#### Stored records
:::::

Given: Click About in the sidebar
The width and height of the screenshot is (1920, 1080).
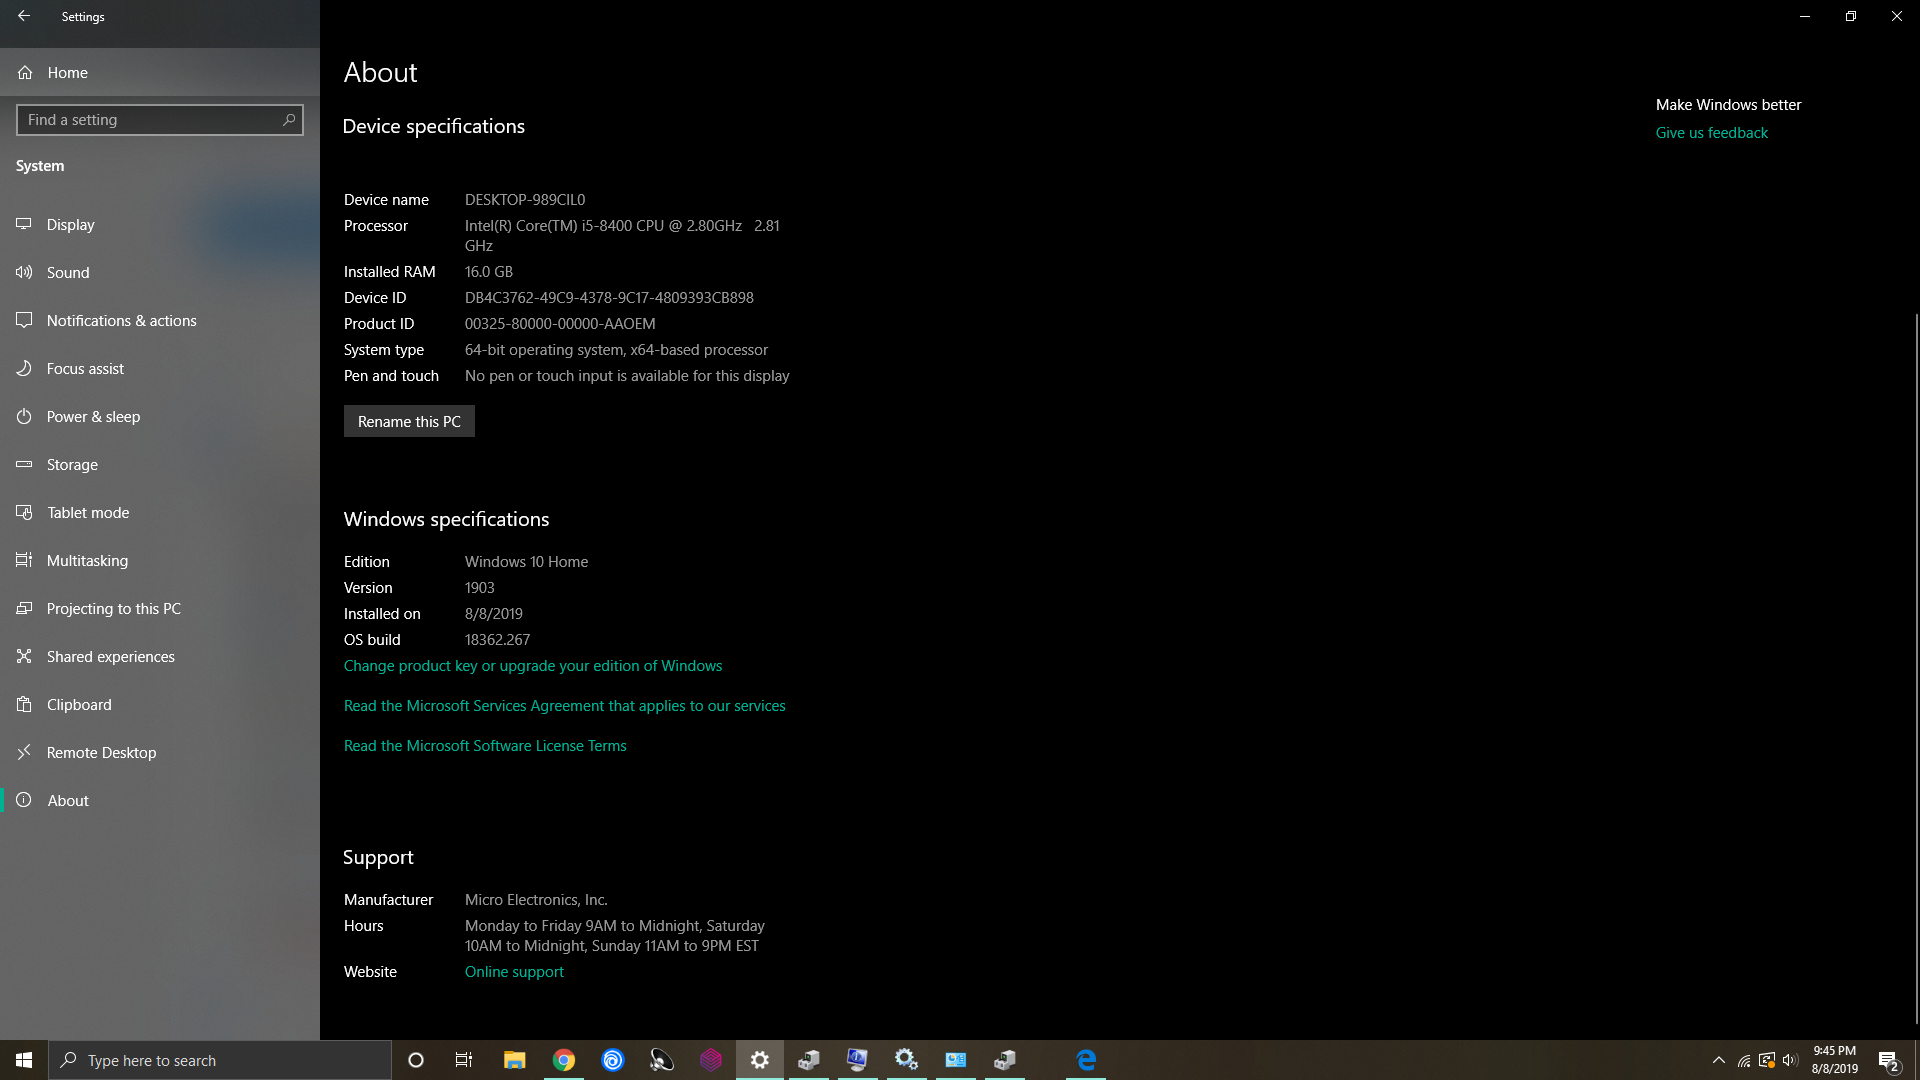Looking at the screenshot, I should coord(67,800).
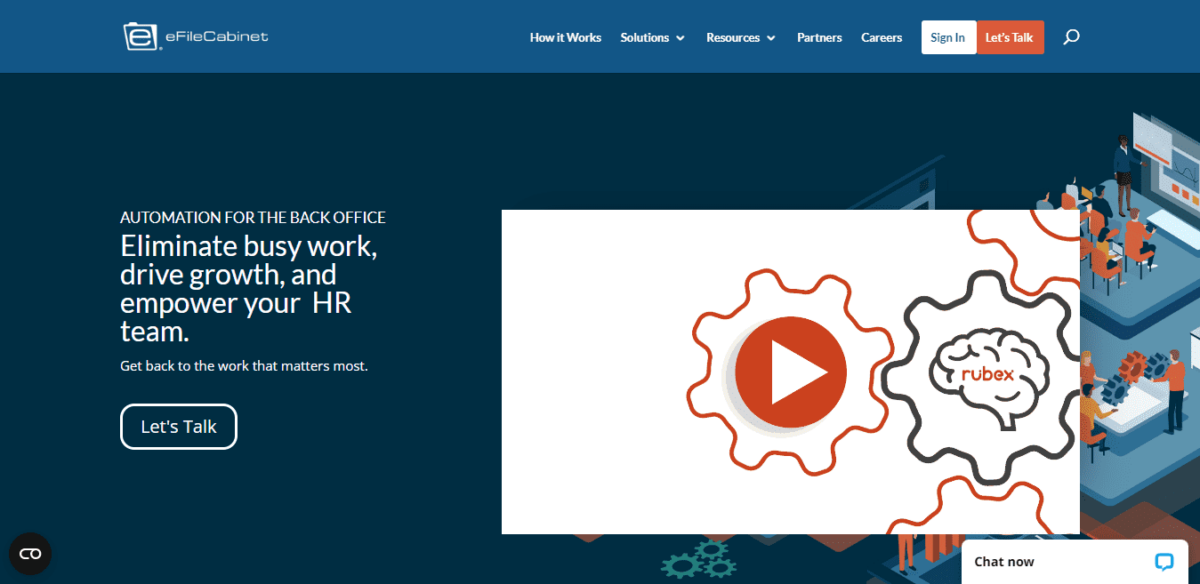Screen dimensions: 1200x584
Task: Select Careers in the navigation bar
Action: [881, 37]
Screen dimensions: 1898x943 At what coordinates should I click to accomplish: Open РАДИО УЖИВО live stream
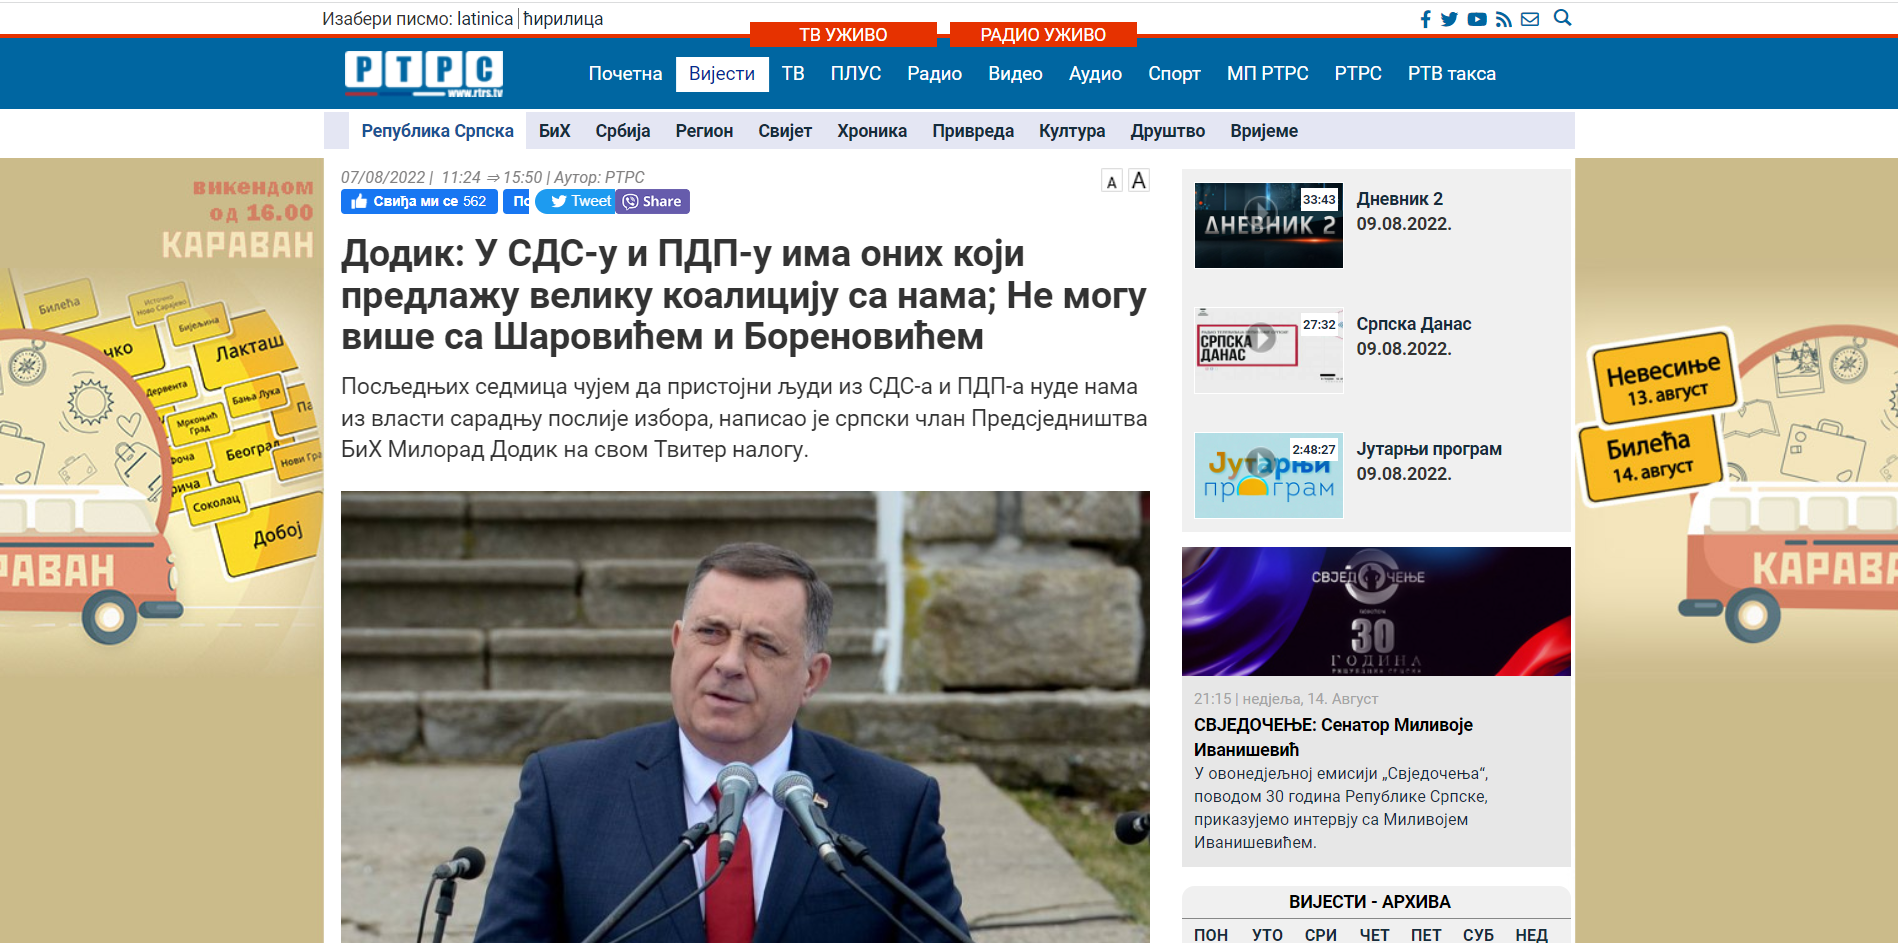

:::::

Print the records above again exactly. Leave out the images.

Given: Click About in the sidebar
The width and height of the screenshot is (1920, 1080).
Looking at the screenshot, I should coord(67,800).
Screen dimensions: 1200x584
Task: Select Careers in the navigation bar
Action: [881, 37]
Screen dimensions: 1898x943 At what coordinates should I click to accomplish: Open РАДИО УЖИВО live stream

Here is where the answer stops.